Attorneys for a Wallingford man killed when his motorcycle was struck by the operator of a garbage truck that crossed into oncoming traffic have settled the case for $3 million.
Raymond Smith Sr., 49, died almost instantly in July 2016 when struck by the vehicle owned by Plainville-based CWPM and driven by Robert Choinski. The dash cam footage from the garbage truck, attorneys said, showed Choinski was not paying attention to the road at the time of the accident.
Smith’s fiancee, Allison Vandermaelen, was on the motorcycle with Smith. Vandermaelen suffered a traumatic brain injury and underwent 22 surgeries to her left leg. She settled her case with Choinski and his insurance carrier for $13.6 million in April.
The latest case was brought on behalf of Smith’s 30-year-old son, Raymond Jr.
Attorneys for Choinski and the Firemen Fund Insurance Co., his carrier, told Smith Jr. that their final offer was $3 million.
“The defense told my client it’s either $3 million or try it in court,” said Keith Trantolo, Smith’s attorney and the owner/managing partner of Trantolo & Trantolo. “My client accepted it as he did not want to go through the grueling trial process.” The money will be disbursed this month, Trantolo said.
Trantolo was seeking $10.5 million.
The settlement was finalized Oct. 23 and the case was mediated Oct. 2 in front of Michael Riley of Pullman & Comley.
The garbage truck’s dash cam video recorded Choinski’s actions and the oncoming motorcycle in the seconds before impact, Trantolo said.
“The dash cam gave us insight into what was going on physically inside the cab of the truck as to the defendant’s operations of the truck. He just was not looking where he should have been,” Trantolo said Friday. “Smith is going the speed limit and the defendant took a left and there was no opportunity for the motorcyclist to take any defensive maneuver to avoid the collision.”

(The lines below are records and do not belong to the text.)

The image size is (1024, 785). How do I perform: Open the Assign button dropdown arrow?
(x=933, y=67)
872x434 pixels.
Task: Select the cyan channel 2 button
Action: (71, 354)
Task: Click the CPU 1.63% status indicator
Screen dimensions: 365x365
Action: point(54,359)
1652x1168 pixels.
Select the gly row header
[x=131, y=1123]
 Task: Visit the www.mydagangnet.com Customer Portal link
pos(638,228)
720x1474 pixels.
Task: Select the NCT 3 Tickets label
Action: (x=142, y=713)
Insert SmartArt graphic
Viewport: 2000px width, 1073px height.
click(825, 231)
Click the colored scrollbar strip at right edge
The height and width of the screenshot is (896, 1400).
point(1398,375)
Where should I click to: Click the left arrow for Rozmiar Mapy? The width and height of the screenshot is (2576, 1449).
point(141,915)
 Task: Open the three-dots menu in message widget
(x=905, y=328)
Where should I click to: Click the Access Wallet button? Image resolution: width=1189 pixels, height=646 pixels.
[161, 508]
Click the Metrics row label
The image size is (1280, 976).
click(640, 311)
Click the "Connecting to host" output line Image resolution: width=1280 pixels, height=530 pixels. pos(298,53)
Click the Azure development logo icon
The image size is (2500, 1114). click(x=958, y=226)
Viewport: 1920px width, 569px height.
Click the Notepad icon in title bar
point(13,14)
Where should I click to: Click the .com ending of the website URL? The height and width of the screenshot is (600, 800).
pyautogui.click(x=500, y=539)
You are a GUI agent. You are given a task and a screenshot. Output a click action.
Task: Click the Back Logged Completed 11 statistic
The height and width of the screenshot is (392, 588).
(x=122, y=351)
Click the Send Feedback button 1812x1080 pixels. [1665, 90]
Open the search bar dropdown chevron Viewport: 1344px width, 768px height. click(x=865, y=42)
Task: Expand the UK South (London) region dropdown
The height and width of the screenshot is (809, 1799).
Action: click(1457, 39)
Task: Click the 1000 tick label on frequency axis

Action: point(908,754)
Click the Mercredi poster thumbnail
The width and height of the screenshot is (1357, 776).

Choinski, 34, pleaded guilty to negligent homicide with a commercial vehicle. He received a six-month suspended prison sentence followed by 18 months’ probation, and had his license suspended for 30 days.
Trantolo said his biggest challenge in the case was “trying to determine what a human life is worth and having the insurance company, who will argue over it, sign off on it.”
Smith Jr. posted his reaction to the settlement on the law firm’s Facebook page.
“The respect that the law firm showed myself, along with my family, was incredibly professional and made a very difficult situation a little easier to bear,” wrote Smith, who now lives in Florida.
Choinski and Firemen Fund were represented by Thomas Houlihan Jr. of Hartford’s Boyle, Shaughnessy & Campo. Houlihan did not respond to a request for comment on Friday.
Trantolo was assisted on the case by colleagues Mark Kochanowicz and Ron Etemi.
Trantolo said he was “looking forward to trying the case with Mark and Ron, but I am very happy for the family and for Ray Smith Jr. that they are happy.”